There is an increasing expectation that health research should be co-produced with members of the public, from research design to research conduct and dissemination. However, little attention has yet been paid to the need for duty of care towards lay representatives active in research. Researcher engagement with research participants is overseen by ethics committees and researchers themselves are protected by legislation governing safety in the workplace, members of the public do not benefit from such protections. We therefore organised a workshop at the 17th annual Health Services Research (HSR) UK Conference in Oxford to discuss the challenges around duty of care in research co-production with members of the public. “We” are a public contributor with significant experience in advising researchers and funders in health research, and a medical sociologist with a keen interest in public involvement in research.

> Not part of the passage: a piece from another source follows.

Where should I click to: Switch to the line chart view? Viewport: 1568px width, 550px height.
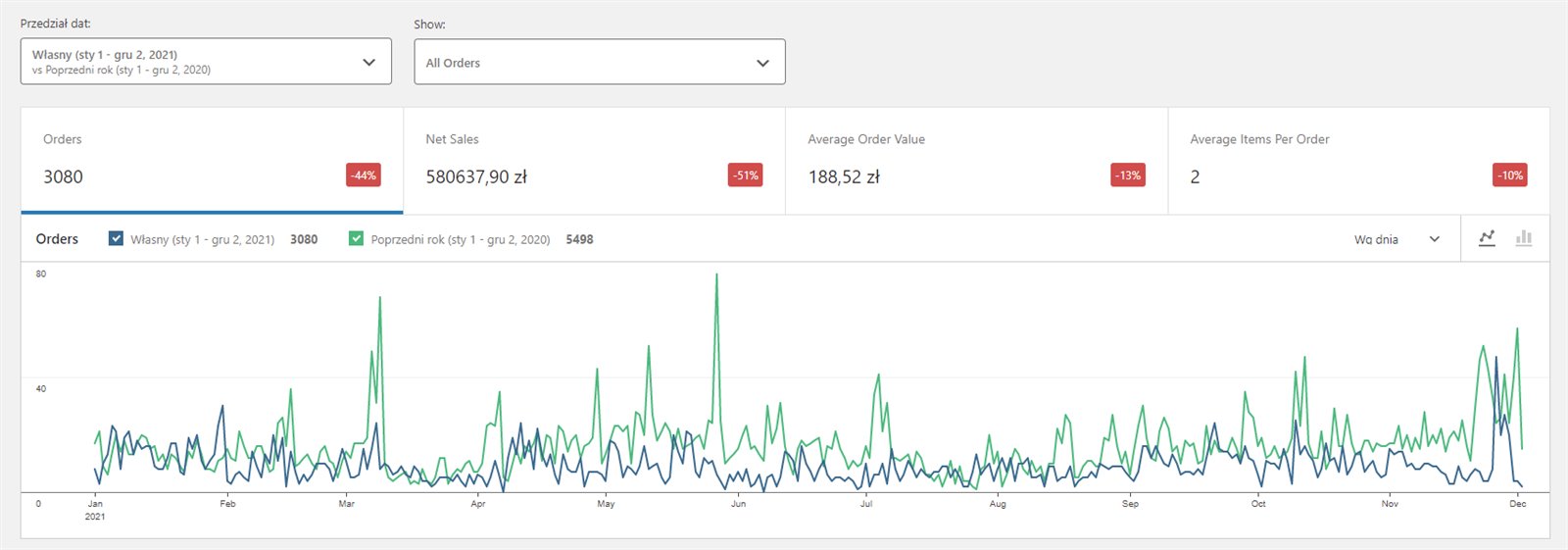(1487, 238)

Our starting point was that duty of care should be a central concept in any research activity involving members of the public. However, it is difficult to pin down what precisely we mean by ‘duty of care’ in the context of co-production. Duty of care typically refers to the obligations of individuals to act towards others in a certain way, in accordance with certain moral or legal standards, to protect them from potential harm. Yet, ‘harm’ in itself is a multifaceted concept. It can be physical, but it can also manifest as emotional harm, resulting, for example, from discrimination, triggering past traumas, or feeling unheard. This means that research need to carefully consider whom they are working with and under what circumstances in order to prevent harm and ensure adequate duty of care.

The workshop was attended by over 30 participants, bringing together both researchers and public contributors. We developed three scenarios for workshop participants to work on in small groups to reflect on what duty of care could and should look like in these cases. One scenario invited participants to imagine they were working on a project seeking to understand the reasons for a higher number of suicides in rural areas and how they would bring together a group of members of the public to advise on study design and data analysis. The second scenario asked participants to chair a funding panel awarding fellowships, which included two members of the public. The third scenario invited participants to think about how to bring together a panel of members of the public to oversee a five-year programme of work to evaluate policies in health and social care. They were asked to specifically consider how to sustain duty of care over time.

Workshop participants were encouraged to bring their own examples and reflect on their past practices. Participants identified a wide rang of issues that they felt important to consider to ensure duty of care in the process of research co-production:

1. Provide as much information as possible to public contributors about the research, the activities they will be asked to participate in, and the extent to which they will be able to impact the research process. Transparency and honesty form the basis for informed consent when inviting members of the public to work on research.
2. Ensure clear signposting toward counselling services.
3. Consider people’s personal situation and commitments when scheduling meetings. Accommodating people’s other responsibilities increases the inclusivity of research participation.
4. Be realistic about the boundaries of duty of care and partnering with organisations that can intervene where researchers are limited in their capacity to support public members.
5. Dedicate time to discuss how to work best together, holding separate meetings to address any issues.
6. Help people recognise the skills they are using or gaining as a result of their participation in research activities.
7. Keep people updated about the impact of their work on the research.
8. Avoid assumptions, always ask about the needs and preferences for access and participation, and determine the best ways to meet these. Do not assume people’s expertise or experiences. Following the engagement, seek feedback.
9. Ensure access to inclusion and participation. Can everyone write? Can everyone write using post-it notes? What about hearing needs? How can we make the environment inclusive? And so on.

The final point was seen to be central to duty of care and should be the starting point for ensuring duty of care. It accounts for the context in which such duty occurs and can be executed. However, workshop participants noted just how much can go wrong in the work that researchers do with members of the public, potentially violating the duty of care. For example, planning a group exercise that involves writing on post-it notes may exclude participants unable to engage, leaving them feeling disregarded. Often, those affected negatively are left with the consequences of what went wrong without being able to talk through what went wrong. So it is important to understand how to reduce the risk of marginalisation and exclusion by ensuring that participants’ needs and preferences are understood and acted upon ahead of the event. This is best approached at recruitment stage by asking those volunteering as public contributors about any specific requirements they might have. A potential example to follow is the National Institute for Health and Care Research (NIHR) Disability Framework which describes NIHR’s commitment to disability inclusion. The framework acknowledges that approaches to adjustments need to be co-developed with those who need them. It encourages feedback from disabled people to bring examples of good practice and measure success. However, more is needed to ensure that that public contributors are supported and that we have the space for reflection on how we co-produce in research.